Using AI in GMP Documentation Without Triggering a Compliance Failure

By Mussarat Fatima

Quality AssuranceRegulatory Affairs
Using AI in GMP Documentation Without Triggering a Compliance Failure

In April 2026, the FDA did something it had never done before. It issued a warning letter that named artificial intelligence as part of the reason a drug manufacturer fell out of compliance. The company, Purolea Cosmetics Lab in Livonia, Michigan, had used AI agents to write its specifications, procedures and production records, then released those documents into use without a qualified person reviewing them. One of the requirements the AI missed was process validation, and the firm told inspectors it did not know the requirement existed because, in its words, the AI agent never told it.
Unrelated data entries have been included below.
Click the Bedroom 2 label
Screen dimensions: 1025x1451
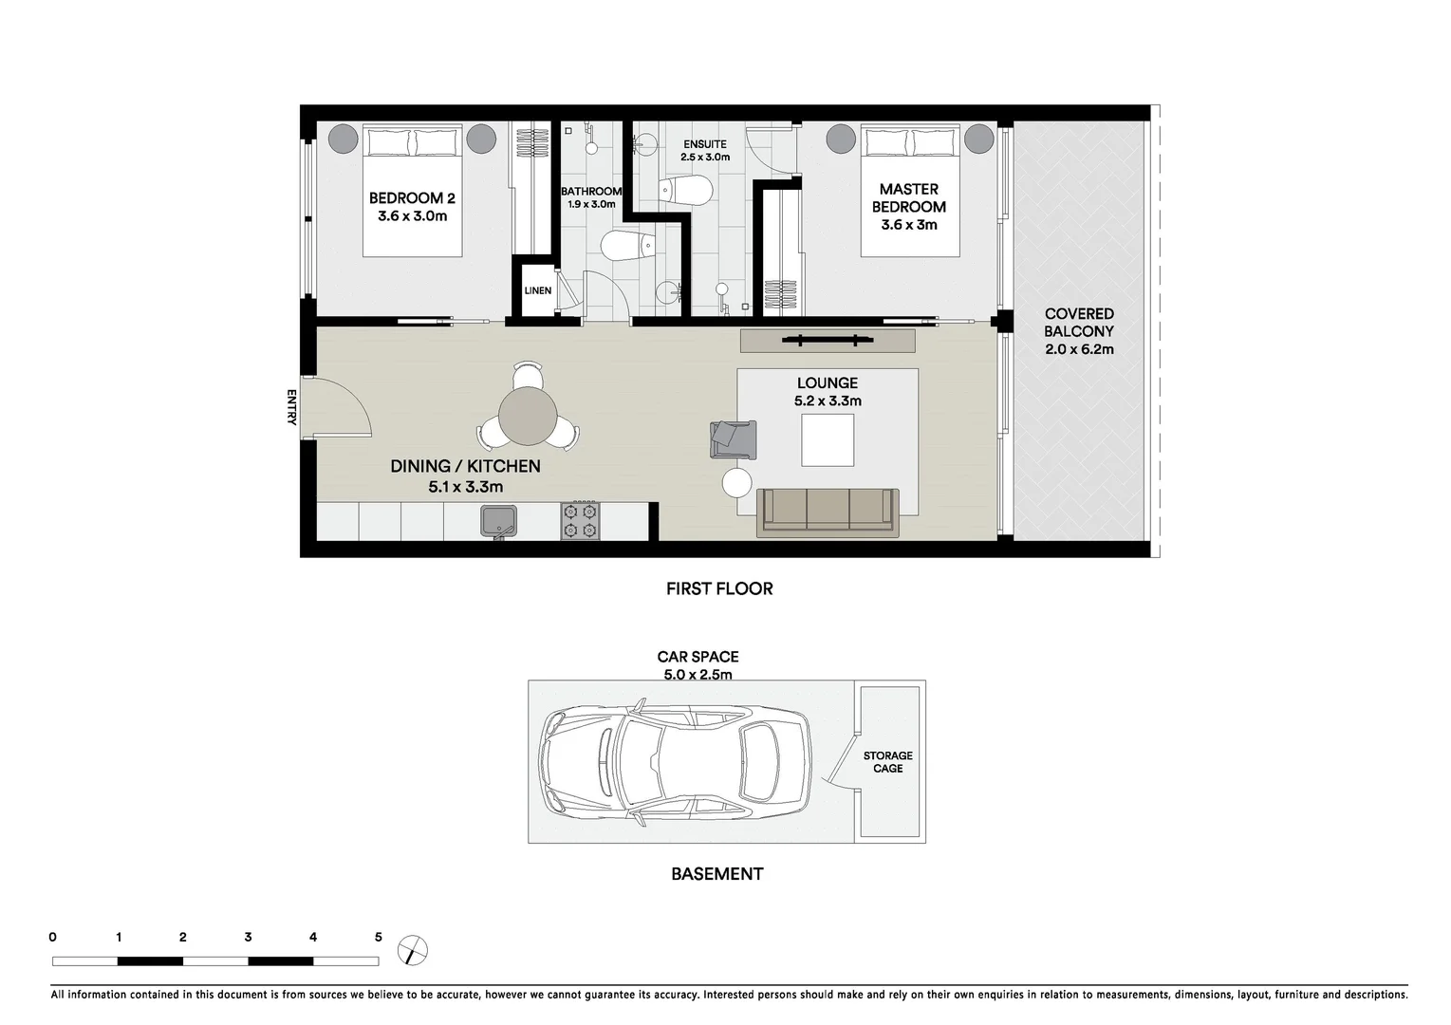412,198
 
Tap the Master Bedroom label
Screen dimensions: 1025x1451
908,198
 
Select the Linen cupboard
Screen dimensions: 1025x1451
537,290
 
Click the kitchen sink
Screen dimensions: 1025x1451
497,521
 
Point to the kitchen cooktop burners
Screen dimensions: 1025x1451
580,521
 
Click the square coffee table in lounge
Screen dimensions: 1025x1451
828,440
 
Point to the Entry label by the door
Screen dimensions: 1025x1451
291,407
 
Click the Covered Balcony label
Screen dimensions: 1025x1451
1079,323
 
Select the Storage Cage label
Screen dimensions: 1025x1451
887,762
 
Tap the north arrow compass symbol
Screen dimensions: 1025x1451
414,949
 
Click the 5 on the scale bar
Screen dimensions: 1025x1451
378,938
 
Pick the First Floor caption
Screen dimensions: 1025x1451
719,588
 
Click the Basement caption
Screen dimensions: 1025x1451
716,874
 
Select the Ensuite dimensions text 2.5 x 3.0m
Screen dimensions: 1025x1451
704,158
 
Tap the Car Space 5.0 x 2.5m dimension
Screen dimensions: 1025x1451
698,675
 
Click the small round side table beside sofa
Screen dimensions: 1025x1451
737,483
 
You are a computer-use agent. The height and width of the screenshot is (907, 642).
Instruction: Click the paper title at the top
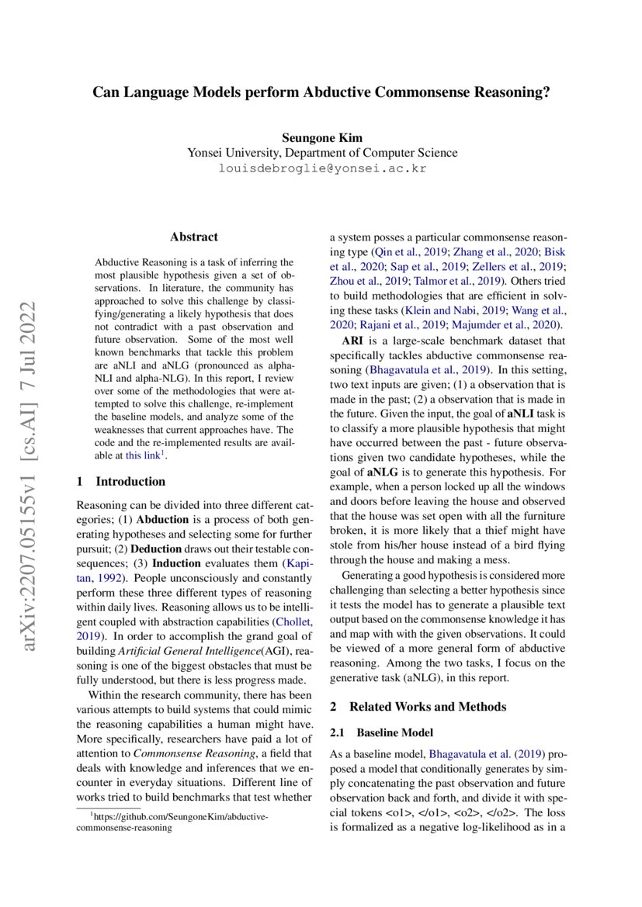click(x=321, y=92)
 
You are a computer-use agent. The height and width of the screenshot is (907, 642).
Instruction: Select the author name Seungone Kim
click(x=321, y=137)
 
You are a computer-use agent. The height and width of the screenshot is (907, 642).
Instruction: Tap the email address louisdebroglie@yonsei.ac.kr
click(x=321, y=168)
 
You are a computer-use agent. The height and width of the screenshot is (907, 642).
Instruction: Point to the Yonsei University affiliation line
click(x=321, y=153)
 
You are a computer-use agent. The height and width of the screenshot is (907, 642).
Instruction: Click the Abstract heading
click(x=194, y=237)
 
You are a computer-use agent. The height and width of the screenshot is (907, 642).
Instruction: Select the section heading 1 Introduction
click(x=121, y=481)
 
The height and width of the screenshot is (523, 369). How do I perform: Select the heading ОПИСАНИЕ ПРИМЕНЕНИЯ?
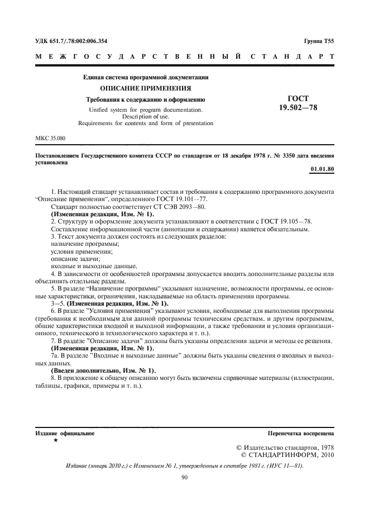145,88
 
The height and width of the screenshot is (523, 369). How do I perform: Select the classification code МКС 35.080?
50,137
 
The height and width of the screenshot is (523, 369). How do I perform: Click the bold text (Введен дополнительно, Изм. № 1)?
103,371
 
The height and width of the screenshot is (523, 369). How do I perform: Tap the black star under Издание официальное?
55,440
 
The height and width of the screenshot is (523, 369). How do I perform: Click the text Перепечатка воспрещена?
301,433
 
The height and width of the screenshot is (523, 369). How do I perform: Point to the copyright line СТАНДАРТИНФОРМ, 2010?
287,455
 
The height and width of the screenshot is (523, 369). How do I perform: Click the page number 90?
184,477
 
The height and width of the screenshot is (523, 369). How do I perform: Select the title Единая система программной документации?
146,77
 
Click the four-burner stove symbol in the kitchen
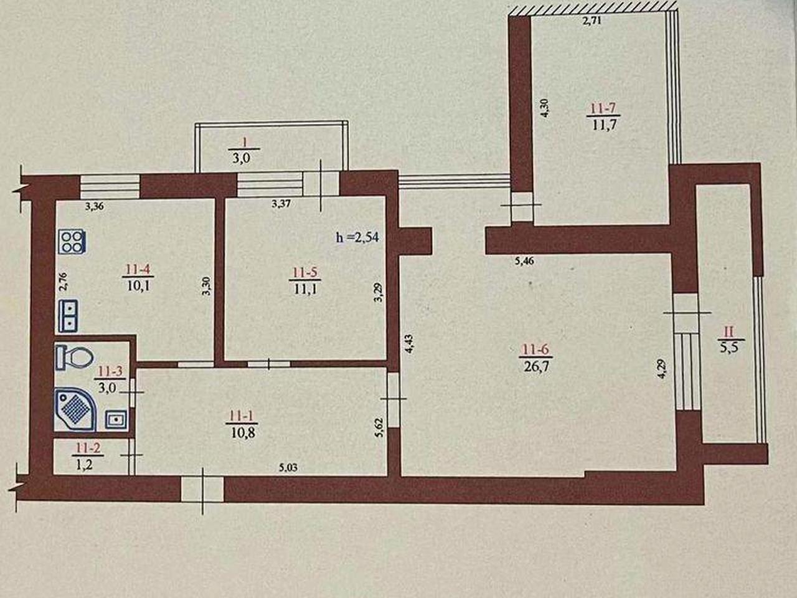click(72, 242)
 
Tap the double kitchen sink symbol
click(68, 316)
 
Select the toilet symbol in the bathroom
click(75, 358)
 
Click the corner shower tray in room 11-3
click(75, 409)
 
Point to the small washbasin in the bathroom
click(116, 420)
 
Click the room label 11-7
click(603, 108)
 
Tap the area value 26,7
click(535, 366)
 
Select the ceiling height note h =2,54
click(357, 237)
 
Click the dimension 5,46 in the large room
click(524, 261)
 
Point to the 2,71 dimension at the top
click(592, 21)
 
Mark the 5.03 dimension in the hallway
click(288, 468)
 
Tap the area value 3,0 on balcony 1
click(242, 158)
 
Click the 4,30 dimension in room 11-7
click(545, 108)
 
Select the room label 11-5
click(305, 272)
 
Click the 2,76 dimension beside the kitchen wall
click(63, 282)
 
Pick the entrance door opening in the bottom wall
click(202, 490)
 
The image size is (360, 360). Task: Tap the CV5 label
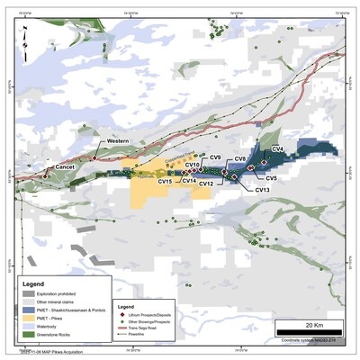tap(272, 179)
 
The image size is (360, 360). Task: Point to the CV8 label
tap(240, 159)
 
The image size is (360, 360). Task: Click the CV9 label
tap(214, 158)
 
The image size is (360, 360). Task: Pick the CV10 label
tap(193, 165)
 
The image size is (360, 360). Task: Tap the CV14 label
tap(188, 181)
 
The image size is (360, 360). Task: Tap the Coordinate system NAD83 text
tap(311, 338)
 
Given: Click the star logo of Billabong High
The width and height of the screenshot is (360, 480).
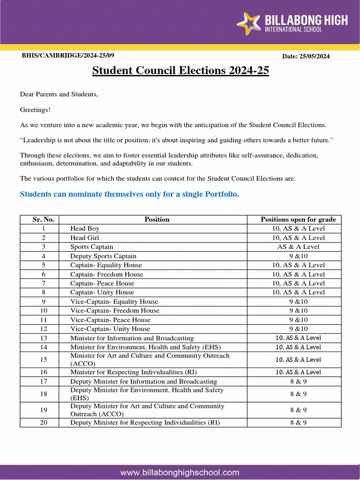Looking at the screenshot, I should (248, 24).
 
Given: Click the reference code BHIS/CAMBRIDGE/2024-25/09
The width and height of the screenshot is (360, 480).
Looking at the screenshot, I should (68, 56).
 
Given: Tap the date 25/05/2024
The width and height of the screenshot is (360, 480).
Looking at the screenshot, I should (306, 56).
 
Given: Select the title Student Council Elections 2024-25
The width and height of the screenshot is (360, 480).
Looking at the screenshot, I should (180, 71).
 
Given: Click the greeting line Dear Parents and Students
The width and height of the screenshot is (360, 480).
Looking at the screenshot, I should (59, 94).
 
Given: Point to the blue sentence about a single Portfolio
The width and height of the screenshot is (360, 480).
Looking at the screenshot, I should (129, 194).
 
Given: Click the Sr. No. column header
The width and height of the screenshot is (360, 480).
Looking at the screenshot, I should (44, 219).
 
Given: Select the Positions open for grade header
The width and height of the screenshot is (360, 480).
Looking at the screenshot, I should (298, 219).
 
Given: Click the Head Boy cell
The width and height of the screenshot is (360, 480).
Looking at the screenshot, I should (85, 228).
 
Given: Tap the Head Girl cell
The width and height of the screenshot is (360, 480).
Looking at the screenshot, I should (85, 238).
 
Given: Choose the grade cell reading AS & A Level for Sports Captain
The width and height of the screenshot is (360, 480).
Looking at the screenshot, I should (298, 247).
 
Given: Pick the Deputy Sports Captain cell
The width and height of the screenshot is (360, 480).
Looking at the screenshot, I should (103, 256).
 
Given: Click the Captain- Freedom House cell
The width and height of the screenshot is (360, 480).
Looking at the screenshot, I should (106, 274).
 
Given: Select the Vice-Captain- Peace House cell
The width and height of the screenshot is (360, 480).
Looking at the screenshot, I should (110, 320).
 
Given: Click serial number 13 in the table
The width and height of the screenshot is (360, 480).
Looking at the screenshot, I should (44, 338).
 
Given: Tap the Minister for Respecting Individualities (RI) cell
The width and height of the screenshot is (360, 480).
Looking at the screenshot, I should (133, 372).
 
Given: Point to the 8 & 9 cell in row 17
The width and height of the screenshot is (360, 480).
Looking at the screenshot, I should (298, 382).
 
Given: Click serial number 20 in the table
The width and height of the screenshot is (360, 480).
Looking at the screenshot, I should (44, 422).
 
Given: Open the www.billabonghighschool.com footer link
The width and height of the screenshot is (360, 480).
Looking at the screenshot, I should (180, 472).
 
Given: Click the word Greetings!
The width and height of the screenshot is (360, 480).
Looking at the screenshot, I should (35, 110).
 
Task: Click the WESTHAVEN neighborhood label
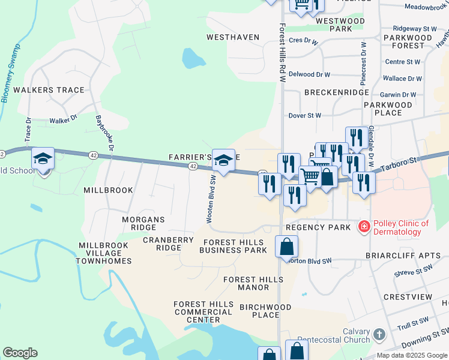(233, 37)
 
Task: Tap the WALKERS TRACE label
(49, 90)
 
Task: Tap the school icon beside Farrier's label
(223, 160)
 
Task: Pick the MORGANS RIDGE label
(143, 224)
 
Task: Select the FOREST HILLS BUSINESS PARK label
(234, 246)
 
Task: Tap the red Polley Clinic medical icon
(363, 227)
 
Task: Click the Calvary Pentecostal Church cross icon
(378, 334)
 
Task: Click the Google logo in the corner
(20, 352)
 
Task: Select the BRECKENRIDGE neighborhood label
(336, 92)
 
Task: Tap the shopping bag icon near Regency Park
(287, 246)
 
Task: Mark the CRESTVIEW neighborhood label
(408, 297)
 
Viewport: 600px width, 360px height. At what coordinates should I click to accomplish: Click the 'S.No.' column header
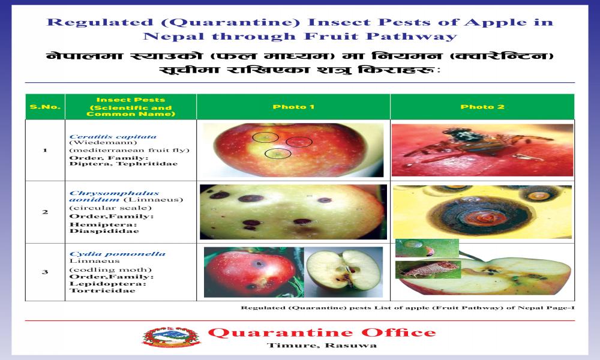(x=45, y=107)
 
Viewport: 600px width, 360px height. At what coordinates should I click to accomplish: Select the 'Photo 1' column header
(x=293, y=107)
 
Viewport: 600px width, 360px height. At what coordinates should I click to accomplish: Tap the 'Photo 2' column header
(x=482, y=107)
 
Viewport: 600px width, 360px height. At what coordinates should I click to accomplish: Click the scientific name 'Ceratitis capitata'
(x=113, y=137)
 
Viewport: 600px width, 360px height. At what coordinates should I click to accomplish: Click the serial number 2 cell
(x=45, y=212)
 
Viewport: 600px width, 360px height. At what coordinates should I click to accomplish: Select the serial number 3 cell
(x=45, y=272)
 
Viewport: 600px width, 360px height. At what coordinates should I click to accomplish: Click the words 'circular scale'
(x=110, y=208)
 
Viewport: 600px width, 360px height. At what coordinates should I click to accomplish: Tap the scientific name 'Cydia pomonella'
(x=118, y=254)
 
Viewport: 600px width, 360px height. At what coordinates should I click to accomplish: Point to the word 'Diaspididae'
(x=104, y=231)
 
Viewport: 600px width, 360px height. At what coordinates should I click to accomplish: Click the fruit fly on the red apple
(x=470, y=145)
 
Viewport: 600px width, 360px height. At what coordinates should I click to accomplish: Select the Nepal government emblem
(x=172, y=337)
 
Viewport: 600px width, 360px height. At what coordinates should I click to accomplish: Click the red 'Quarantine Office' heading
(x=322, y=332)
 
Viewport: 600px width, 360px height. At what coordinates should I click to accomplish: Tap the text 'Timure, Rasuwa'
(x=322, y=346)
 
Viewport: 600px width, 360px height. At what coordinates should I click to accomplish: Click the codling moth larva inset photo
(x=428, y=269)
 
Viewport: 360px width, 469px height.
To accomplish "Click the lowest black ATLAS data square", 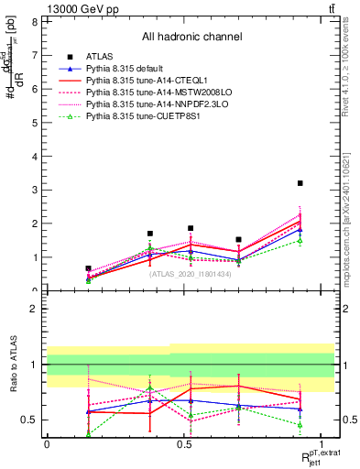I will (88, 268).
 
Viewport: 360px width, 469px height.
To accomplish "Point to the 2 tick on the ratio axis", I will (34, 308).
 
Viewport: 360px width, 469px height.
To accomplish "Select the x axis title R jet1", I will (312, 458).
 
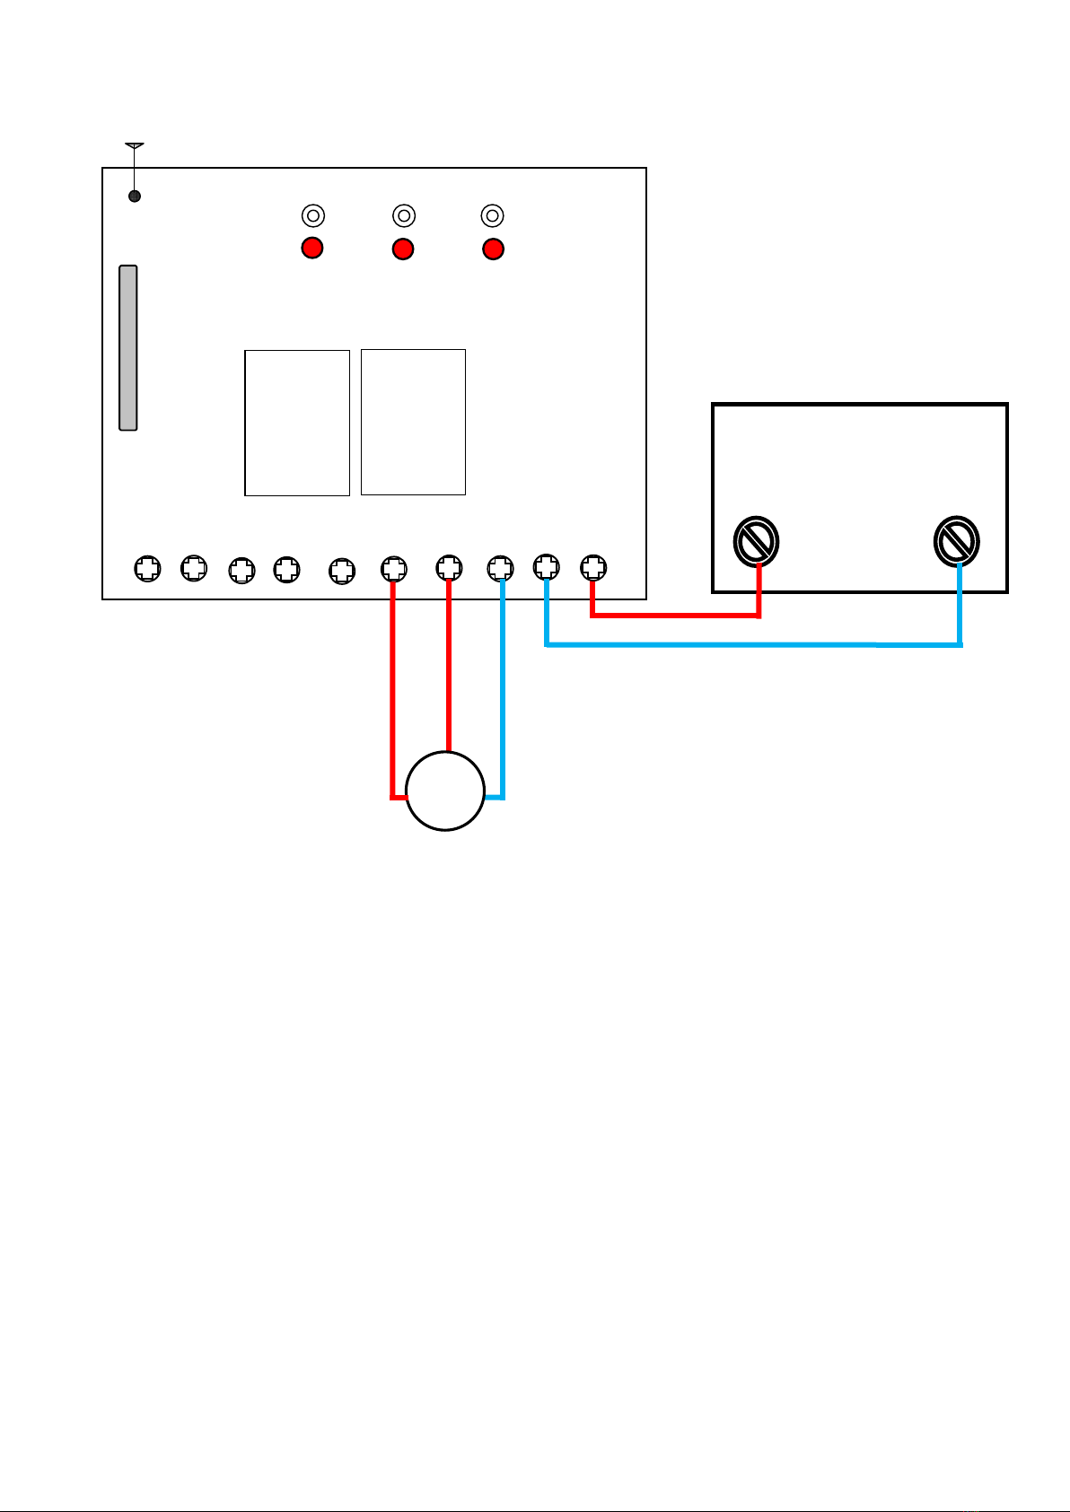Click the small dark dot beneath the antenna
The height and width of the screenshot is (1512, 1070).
135,196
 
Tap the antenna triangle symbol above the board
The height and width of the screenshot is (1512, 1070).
134,144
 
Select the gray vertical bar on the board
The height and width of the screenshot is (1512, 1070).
128,347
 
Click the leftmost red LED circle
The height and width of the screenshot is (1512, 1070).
311,248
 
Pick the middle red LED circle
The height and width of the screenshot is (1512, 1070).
403,249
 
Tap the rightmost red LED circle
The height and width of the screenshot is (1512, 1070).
493,249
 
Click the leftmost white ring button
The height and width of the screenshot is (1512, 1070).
312,215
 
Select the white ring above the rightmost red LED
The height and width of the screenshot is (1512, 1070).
492,215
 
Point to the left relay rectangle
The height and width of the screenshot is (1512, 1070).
297,423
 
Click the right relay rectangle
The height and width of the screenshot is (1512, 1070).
413,422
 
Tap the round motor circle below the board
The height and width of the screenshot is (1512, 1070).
445,791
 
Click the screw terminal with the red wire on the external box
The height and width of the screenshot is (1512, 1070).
756,541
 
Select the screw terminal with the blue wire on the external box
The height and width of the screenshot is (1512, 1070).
956,541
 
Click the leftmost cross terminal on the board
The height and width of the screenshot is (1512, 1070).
147,568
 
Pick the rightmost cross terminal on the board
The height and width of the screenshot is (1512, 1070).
593,567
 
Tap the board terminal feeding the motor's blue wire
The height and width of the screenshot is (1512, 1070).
500,567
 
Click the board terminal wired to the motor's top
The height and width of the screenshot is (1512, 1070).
449,568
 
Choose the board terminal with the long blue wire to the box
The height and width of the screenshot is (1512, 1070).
547,567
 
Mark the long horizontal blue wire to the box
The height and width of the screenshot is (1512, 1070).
754,644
That single sentence should concern every quality and regulatory leader who is now experimenting with AI. The lesson is not that AI is banned in a GMP environment. The lesson is that AI does not carry your accountability, and using it without controls turns a productivity tool into an inspection finding. This guide explains, step by step, how to use AI in GMP documentation safely, so you capture the efficiency without creating data integrity, computer system validation or process validation gaps.

Executive summary

The first FDA enforcement action to cite AI rests on the oldest principle in good manufacturing practice: the people responsible for quality must review and approve what goes into the quality system. AI changed the speed of document creation, not the rules of accountability. Regulators in the United States, Canada and Europe are converging on the same expectation, which is human oversight scaled to risk, validated tools and defensible records. Companies that build a simple AI governance framework now, covering review, validation, data integrity and a written procedure for AI use, will be able to adopt these tools with confidence. Companies that bolt AI onto an unprepared quality system risk repeating the Purolea outcome.

What actually happened at Purolea

The Purolea warning letter is short on AI theory and long on consequences. It is the clearest signal yet of how the FDA treats AI under existing law. Rather than write new AI rules, the agency reached for a foundational cGMP provision, 21 CFR 211.22(c), and applied it to AI-generated documents.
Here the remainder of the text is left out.